Sierpinski’s theorem: Any countable zero-dimentional without isolated points is homeomorphic to $\mathbb{Q}$, the rationals with the order topology (same as $\mathbb{Q}$ as a subspace of $\mathbb{R}$ with usual topology, or as $\mathbb{Q}$ with the metric topology).
By Sierpinski's theorem is enough to show ${\cal B}\subseteq [\mathbb{N}]^{\omega}$ closed under complements, and every non-empty intersection is in ${\cal B}.$ Then $(\omega, \tau)$, where $\tau:=\left<\mathcal{B}\right>$ is the topology generated by ${\cal B}$, is homeomorphic to $\mathbb{Q}\cap[0,1].$
I've been worked with the following idea to construct ${\cal B}$: Let ${\cal F}$ be a splitting family for $[\omega]^{\omega}$, i.e. a family ${\cal F} \subseteq [\omega]^\omega$ such that for every infinite $X$ there exists $A \in {\cal F}$ such that $$|X \cap A|=|X \setminus A|=\aleph_0.$$ It's clear that I can suppose that ${\cal F}$ is closed under complements.

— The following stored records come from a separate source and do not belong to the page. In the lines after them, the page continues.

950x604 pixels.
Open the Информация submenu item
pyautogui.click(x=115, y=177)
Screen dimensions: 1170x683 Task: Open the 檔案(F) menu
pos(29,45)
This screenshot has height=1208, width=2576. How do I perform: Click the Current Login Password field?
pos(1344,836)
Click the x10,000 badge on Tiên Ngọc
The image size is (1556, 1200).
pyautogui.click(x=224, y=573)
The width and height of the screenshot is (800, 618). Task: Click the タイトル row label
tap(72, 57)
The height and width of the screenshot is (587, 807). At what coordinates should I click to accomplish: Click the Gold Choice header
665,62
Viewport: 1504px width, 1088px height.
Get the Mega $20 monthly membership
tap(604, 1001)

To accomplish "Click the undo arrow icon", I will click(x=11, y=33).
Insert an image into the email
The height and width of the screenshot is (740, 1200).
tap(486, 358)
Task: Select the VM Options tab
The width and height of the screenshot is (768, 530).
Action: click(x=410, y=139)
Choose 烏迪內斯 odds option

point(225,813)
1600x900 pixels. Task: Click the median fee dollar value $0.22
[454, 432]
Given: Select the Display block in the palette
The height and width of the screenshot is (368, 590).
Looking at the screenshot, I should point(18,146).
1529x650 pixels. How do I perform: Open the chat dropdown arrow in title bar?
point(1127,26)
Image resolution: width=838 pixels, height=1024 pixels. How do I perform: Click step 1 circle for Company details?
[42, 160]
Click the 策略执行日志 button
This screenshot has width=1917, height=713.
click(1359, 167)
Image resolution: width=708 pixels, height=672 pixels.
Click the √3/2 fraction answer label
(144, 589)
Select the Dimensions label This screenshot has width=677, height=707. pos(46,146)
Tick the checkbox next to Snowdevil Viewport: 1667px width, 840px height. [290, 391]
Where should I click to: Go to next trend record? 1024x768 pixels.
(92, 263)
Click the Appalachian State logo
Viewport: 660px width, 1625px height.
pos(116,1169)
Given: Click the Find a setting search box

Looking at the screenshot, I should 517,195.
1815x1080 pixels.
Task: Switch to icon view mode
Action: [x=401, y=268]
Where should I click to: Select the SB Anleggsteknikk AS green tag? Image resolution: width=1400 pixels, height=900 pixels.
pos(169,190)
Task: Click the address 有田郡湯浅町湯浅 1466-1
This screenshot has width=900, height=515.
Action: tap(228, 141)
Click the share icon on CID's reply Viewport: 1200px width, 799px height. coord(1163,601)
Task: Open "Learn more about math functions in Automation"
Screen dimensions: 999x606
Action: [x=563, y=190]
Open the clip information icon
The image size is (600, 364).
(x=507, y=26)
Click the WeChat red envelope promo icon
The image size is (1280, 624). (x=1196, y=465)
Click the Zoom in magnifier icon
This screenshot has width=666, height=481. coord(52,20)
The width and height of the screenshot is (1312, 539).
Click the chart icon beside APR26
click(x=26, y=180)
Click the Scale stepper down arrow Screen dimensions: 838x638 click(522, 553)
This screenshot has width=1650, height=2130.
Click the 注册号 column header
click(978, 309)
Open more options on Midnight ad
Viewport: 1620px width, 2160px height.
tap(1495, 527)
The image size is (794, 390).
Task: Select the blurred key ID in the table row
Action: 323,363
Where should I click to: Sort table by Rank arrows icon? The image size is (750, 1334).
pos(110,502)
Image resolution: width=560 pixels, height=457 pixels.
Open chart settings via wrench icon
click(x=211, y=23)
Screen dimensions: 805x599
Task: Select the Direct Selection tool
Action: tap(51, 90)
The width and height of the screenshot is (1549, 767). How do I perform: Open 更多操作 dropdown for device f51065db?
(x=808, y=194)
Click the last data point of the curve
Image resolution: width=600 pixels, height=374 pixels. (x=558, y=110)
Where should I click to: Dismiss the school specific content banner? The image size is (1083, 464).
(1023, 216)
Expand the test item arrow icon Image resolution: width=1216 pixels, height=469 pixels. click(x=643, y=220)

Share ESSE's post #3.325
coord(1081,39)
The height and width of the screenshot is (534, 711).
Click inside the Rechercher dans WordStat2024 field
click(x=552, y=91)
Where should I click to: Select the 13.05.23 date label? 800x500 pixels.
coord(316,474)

My question is: Could I assume that ${\cal F}$ is closed under non-empty intersections?
Just take any bijection $T$ from $\mathbb N$ to $\mathbb Q\cap [0,1]$ and declare $A$ to be open in $\mathbb N$ if $T(A)$ is open in $(\mathbb Q\cap [0,1], \tau_{usual})$. $T$ becomes a homeomorphism.